* **INSTRUCTION A**: In one to three sentences, explain why the Hollywood Trio's Haydn performance had a somewhat different character from the one given nearby earlier in the year, as the concert review describes it.
* **INSTRUCTION B**: Write the next part of the review of the Hollywood Trio's recital, starting right after its final sentence.

* **TEXT BLOCK**:
**********

From a fairly close seat, that acoustic served to differentiate rather than blend the timbres of the Hollywood Trio’s instruments, violinist Roberto Cani’s fluid, husky, rather veiled tone very distinct from the rock-solid underpinning of Eric Byers’ cello, and both set off by the crisp rhythmic impetus of the College Steinway under the fingers of pianist Inna Faliks.

All this gave Haydn’s Piano Trio No.39 in G major Hob.XV:25, composed in 1795, a somewhat different character from another performance given nearby earlier this year (reviewed here). Rather than the warm amiability evinced then, the Hollywood Trio launched the theme-and-variations first movement with an eager pointedness that rather belied its Andante marking. By contrast, they phrased the Poco adagio, cantabile, second movement with an amplitude that definitely glanced towards the romanticism to come in the next century’s early decades.

Eric Byers.
The finale of this oft-nicknamed “Gypsy” trio is headed Rondo a l’Ongarese. Kudos to program-note writer Boglárka Kiss, D.M.A., for taking the trouble to point out some differences between “gypsy” and “Hungarian” folk music, though I confess to not clearly discerning which of them Haydn echoes. The Hollywood Trio’s performance was close to the Presto marking, but in its sharp assertiveness lacked some of the rollicking foot-stamping quality which the gypsy/Hungarian interludes that punctuate repetitions of the rondo theme can comfortably take.

Inna Faliks.
Nonetheless, the inexhaustible inventiveness of Haydn in late middle age was demonstrated thoroughly—so now it would be good to hear some of his many other and less-often-played piano trios. The Russian Anton Arensky (1861-1906), by contrast, left only two works in the genre, and again, it would be nice if his rather Brahmsian Piano Trio No. 2, Op. 73 in F minor got as many live airings as the distinctively Tchaikovskian Piano Trio No. 1, Op. 32 in D minor from 1894, with which the Hollywood Piano Trio continued their recital.

**********

* **SOURCE EXCERPT**:
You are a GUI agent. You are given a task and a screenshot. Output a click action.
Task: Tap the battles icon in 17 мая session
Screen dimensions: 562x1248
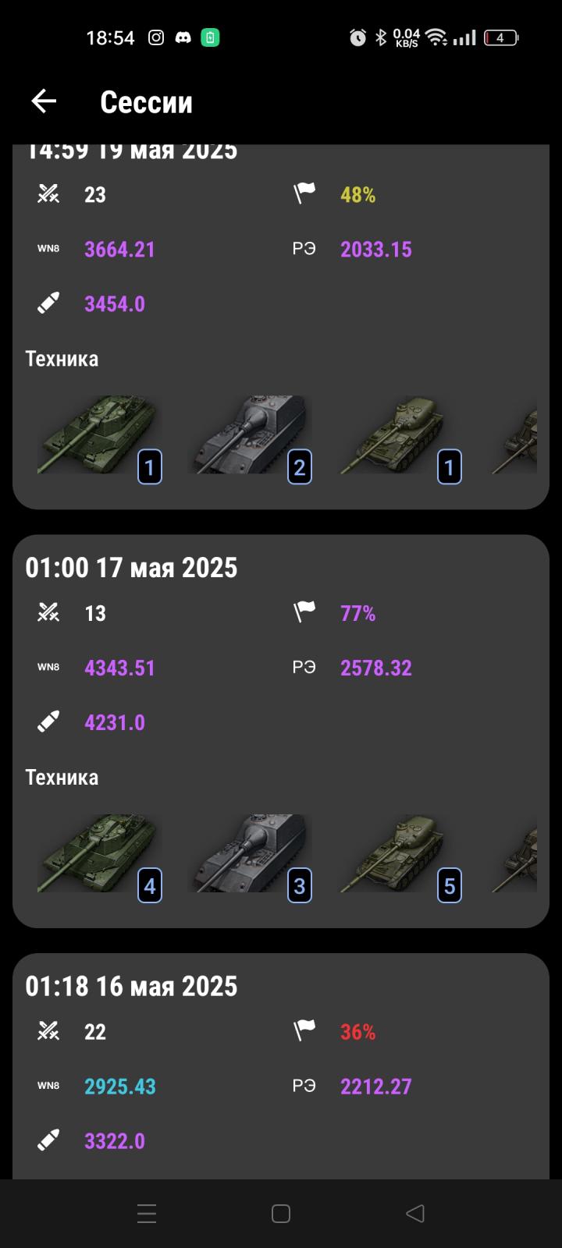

**********

* **EXERCISE RESULT A**: Heard from a fairly close seat, the acoustic kept the instruments' timbres distinct rather than blending them. Roberto Cani's fluid, husky, veiled violin tone stood apart from Eric Byers' rock-solid cello, and both were set off by the crisp rhythmic drive of Inna Faliks at the piano. The review says that this is what gave the Haydn trio its different character.

* **EXERCISE RESULT B**:
Admittedly though, the latter does open with a killer main theme on the violin, which through its lengthy course swings between optimism and lament, aspiration and potential tragic fall. Mr. Cani expressed this with a restraint, even a passing hesitancy, that was strikingly contrasted when the cello took over, with Mr. Byers’ instrument projecting the melody with a full-throated, indeed Slavic, growl. Observation of the exposition repeat underlined the scale of this opening Allegro moderato movement, and the performance continued to gain breadth with a quite easy-going tempo for the Scherzo’s nominal Allegro molto.

Anton Arensky:
a portrait from 1901.
From sublime dueting between the muted cello and violin, the fulsomely romantic Elegia slow movement proceeded like the evocation of some moonlit lake, while the concisely tensile Finale, kicked off by an imperiously arresting handling of the opening flourish by Ms. Faliks, was duly navigated back in masterful fashion through echoes of its predecessor to the final haunting reappearance of the first movement main theme, before it—and the whole work—ground down to its emphatic but unsparingly bleak conclusion.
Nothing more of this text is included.